Set problem: Write out the records from the line with "Screen dimensions: 600x369" up to and including the line with "click(x=541, y=293)", reproducing them word for word.

>> Start

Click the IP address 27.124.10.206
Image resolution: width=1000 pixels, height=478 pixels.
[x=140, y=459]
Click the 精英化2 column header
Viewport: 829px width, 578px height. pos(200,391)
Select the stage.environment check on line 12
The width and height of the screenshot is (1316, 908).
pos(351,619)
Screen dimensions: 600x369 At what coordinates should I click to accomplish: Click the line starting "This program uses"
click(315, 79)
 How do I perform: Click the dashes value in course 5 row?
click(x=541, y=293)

>> End
>> Start

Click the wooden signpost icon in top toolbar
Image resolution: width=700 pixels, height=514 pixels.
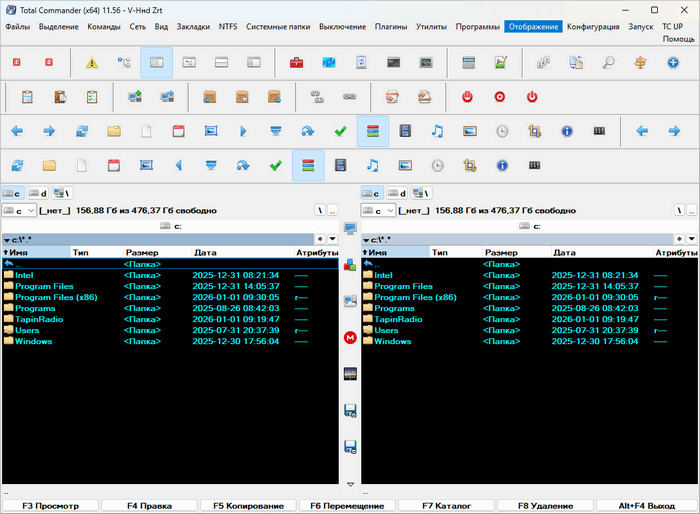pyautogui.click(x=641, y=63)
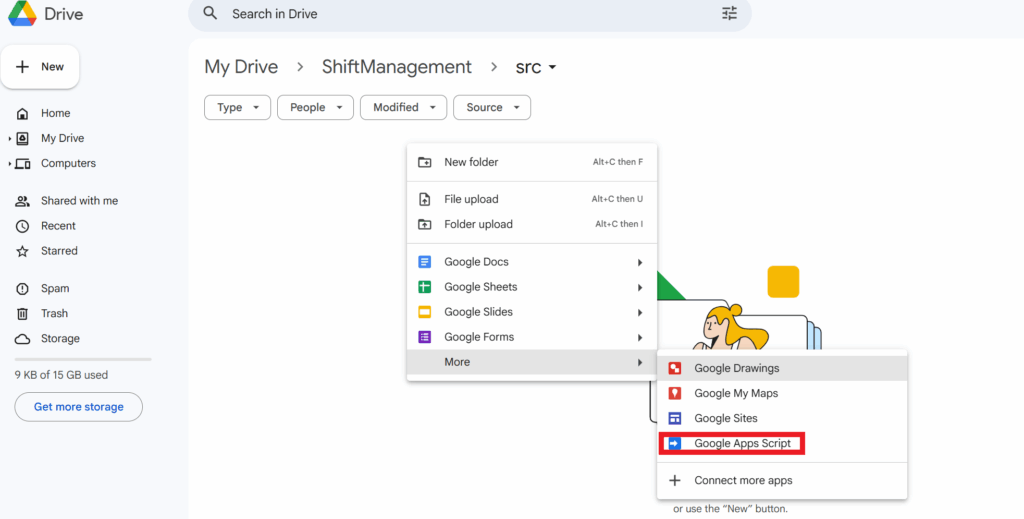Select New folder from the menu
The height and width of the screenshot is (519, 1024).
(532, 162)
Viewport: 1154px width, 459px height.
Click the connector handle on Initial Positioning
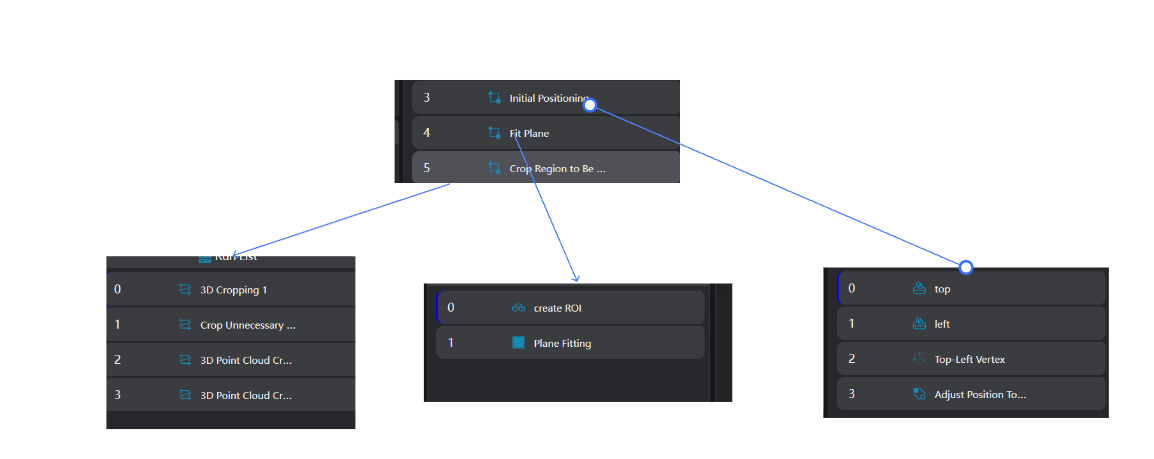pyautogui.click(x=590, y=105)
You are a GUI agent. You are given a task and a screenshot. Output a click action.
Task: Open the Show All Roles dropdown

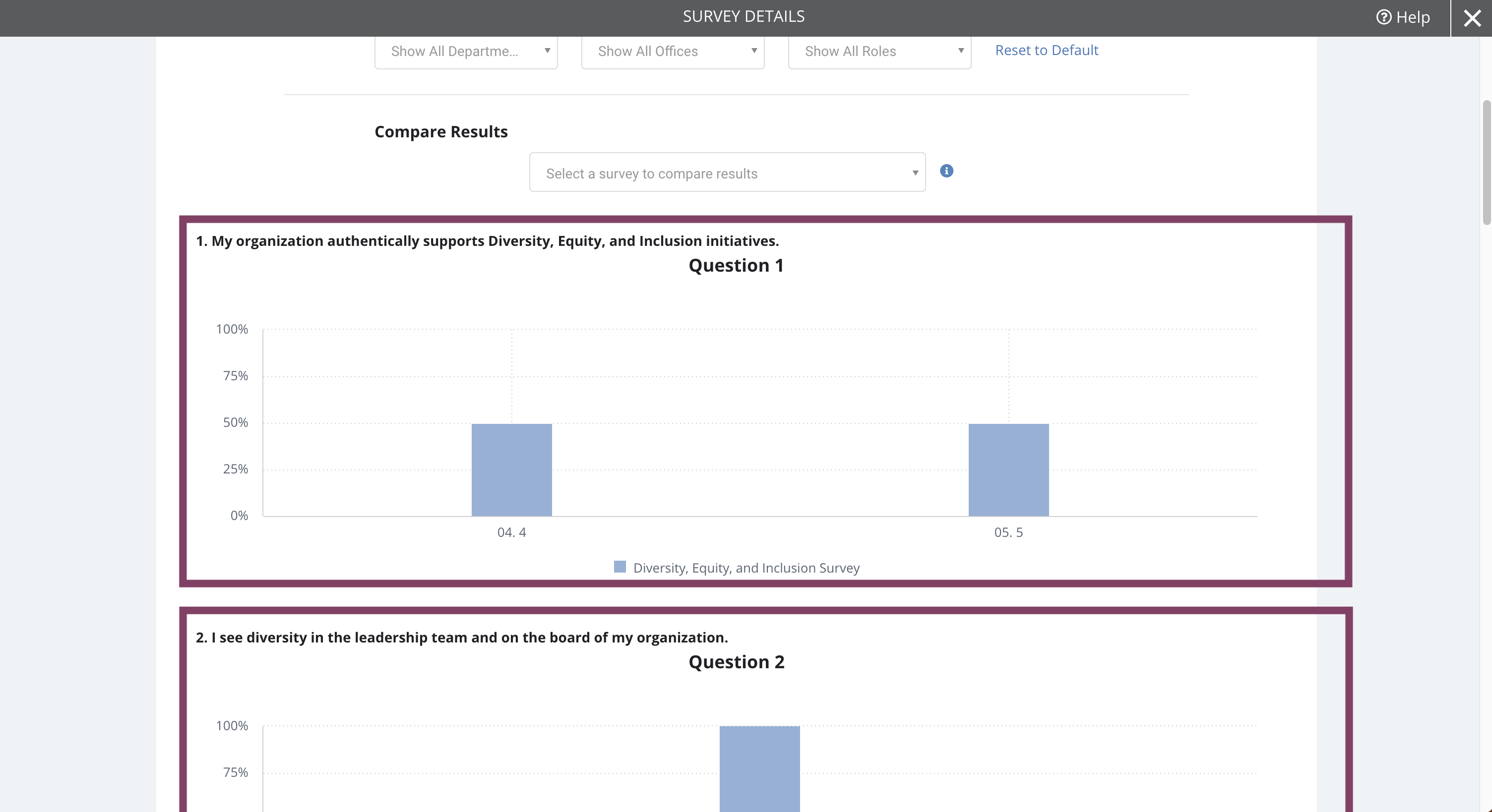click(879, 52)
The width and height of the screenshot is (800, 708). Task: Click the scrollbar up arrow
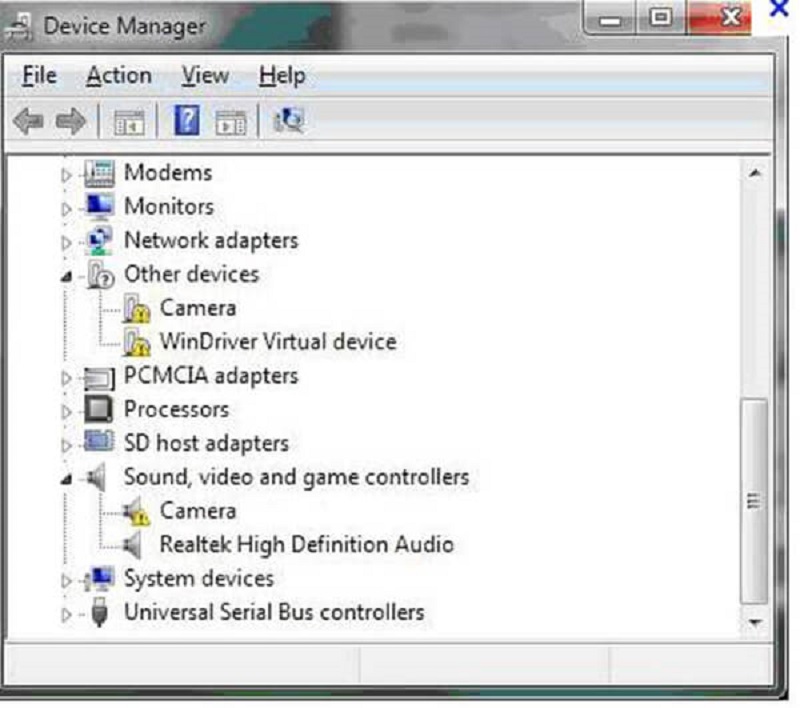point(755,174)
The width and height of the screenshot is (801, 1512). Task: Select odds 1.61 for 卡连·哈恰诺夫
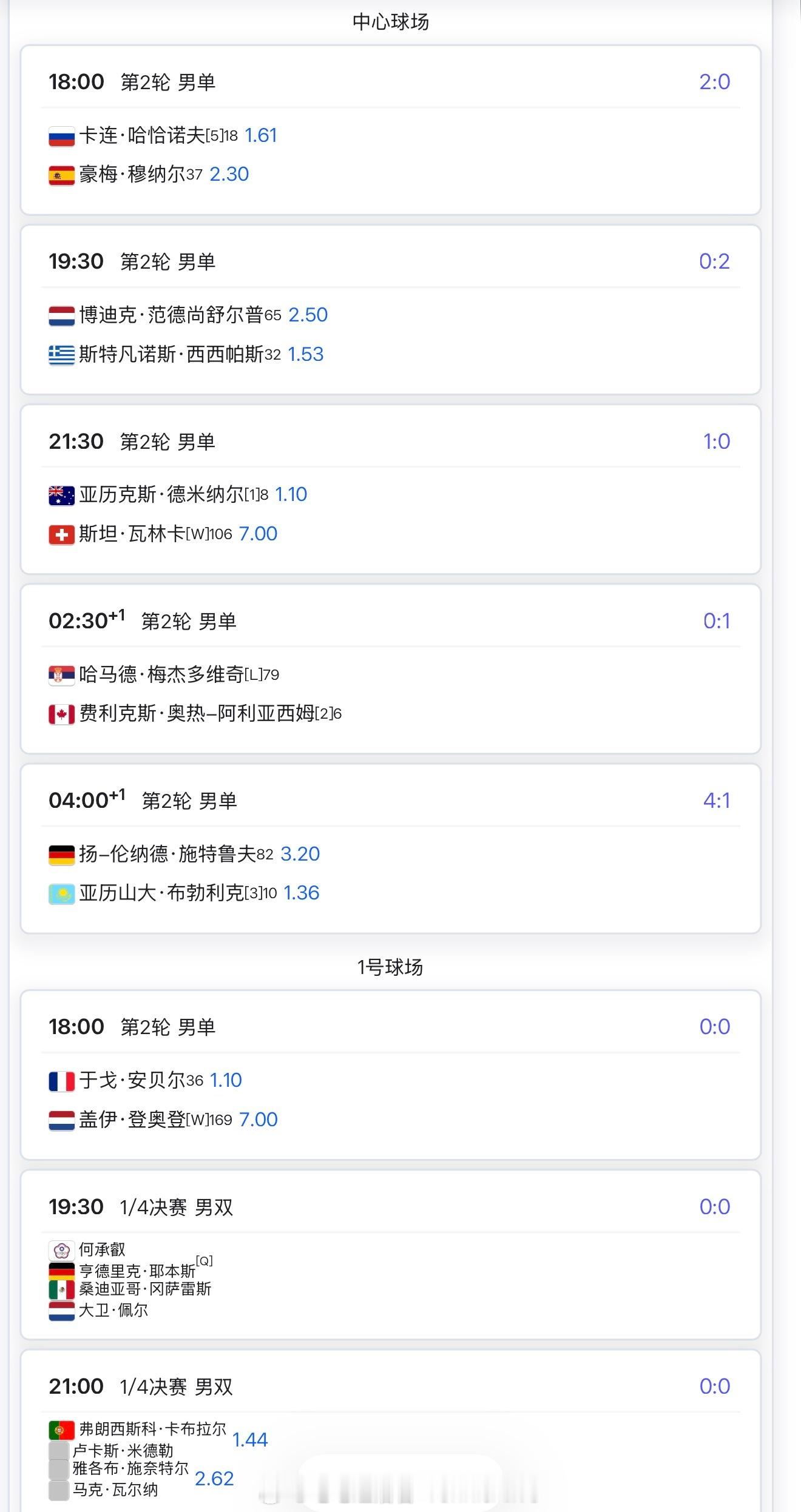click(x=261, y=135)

>> End
>> Start

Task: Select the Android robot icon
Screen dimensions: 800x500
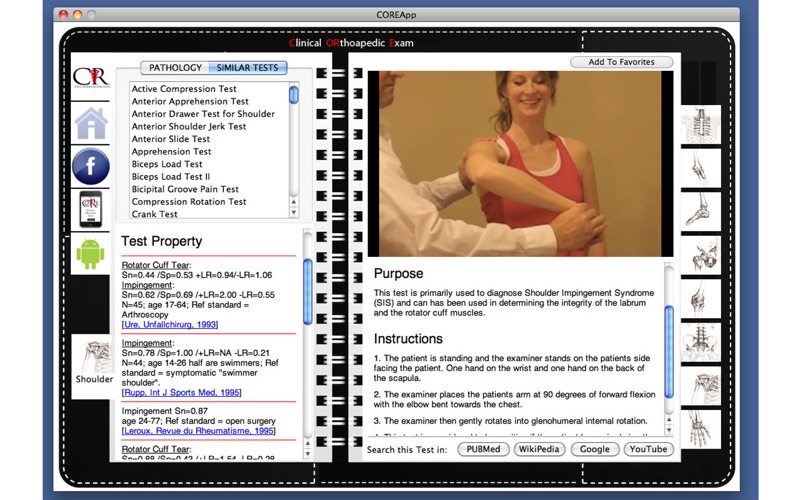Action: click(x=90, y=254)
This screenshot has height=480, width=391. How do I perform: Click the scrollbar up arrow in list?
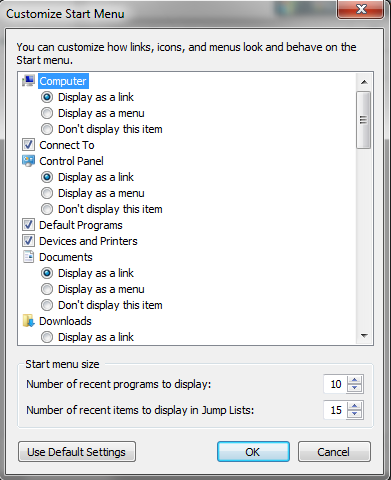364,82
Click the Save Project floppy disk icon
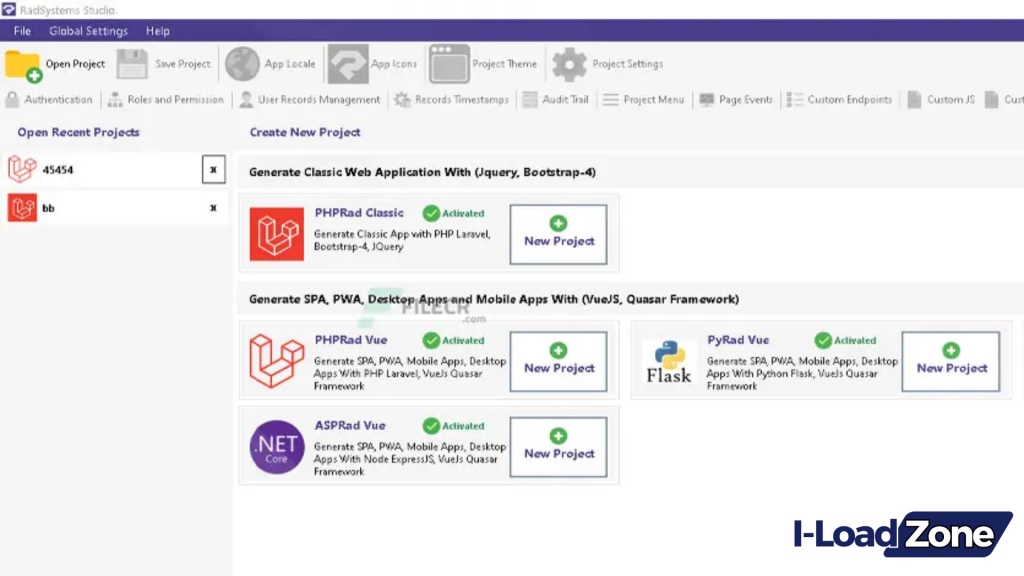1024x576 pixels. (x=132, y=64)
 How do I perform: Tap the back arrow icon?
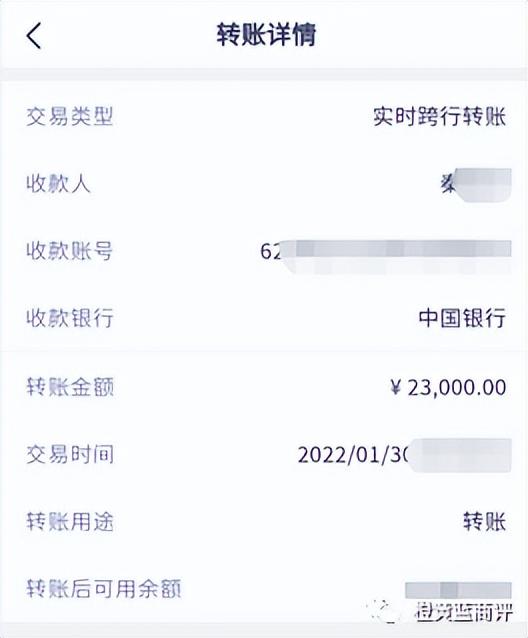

>> End

Answer to the exercise:
Screen dimensions: 600x369 At what coordinates should I click to accomplish: Click the line starting "This program uses"
click(315, 79)
 How do I perform: Click the dashes value in course 5 row?
click(x=541, y=293)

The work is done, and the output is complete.